Freedom Through Abstraction

The original scene fragmented into a kaleidoscope of colours

All through my childhood I drew voraciously and I developed a reasonable talent for realistic drawing. I also had a rich imagination and loved cartooning. When I left school I attended life-drawing classes once a week at Meadowbank TAFE. This taught me a lot about representing the human form. In 1985 I successfully applied to art school, in part due to my portfolio of figure drawings.

Art school exposed me to alternative approaches to making and thinking about art. I was 21 years old and open to new ideas and challenges. In my 2nd year I recall a specific moment when I had an epiphany that had a lasting effect on my relationship with paint and painting. 

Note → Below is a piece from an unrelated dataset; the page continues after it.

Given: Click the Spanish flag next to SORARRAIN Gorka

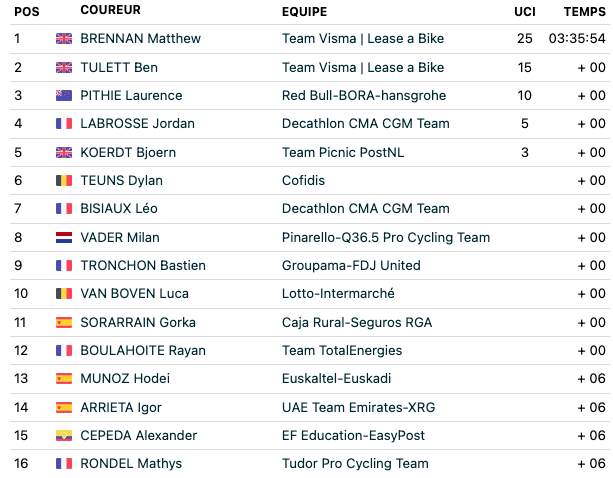Looking at the screenshot, I should point(64,322).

I was working on a painting of a man break-dancing in a desert with a couple of dingos looking on. I wanted to capture the movement of the dancer as his legs whirled above him. I began attacking the painting with sweeping brushstrokes, applying them quickly to emulate the rhythm of the dance. In the process I began painting over the man and the dogs and they became hidden beneath the swirl of lines. I became immersed in the lushness of the paint as the original scene fragmented into a kaleidoscope of colours. 

The EPIPHANY I had was: there was actually no ‘thing’ in the picture. Any semblance of a recognisable subject was an illusion. All there was was PAINT. 

However, this breakthrough did not lead me to become a purely ‘abstract painter’. I was too interested in the world of people, places and things to want to abandon them. What abstraction did offer was the licence to explore subject matter outside the confines of conventional pictorial representation, and to revel in the sheer delights of paint and it’s properties.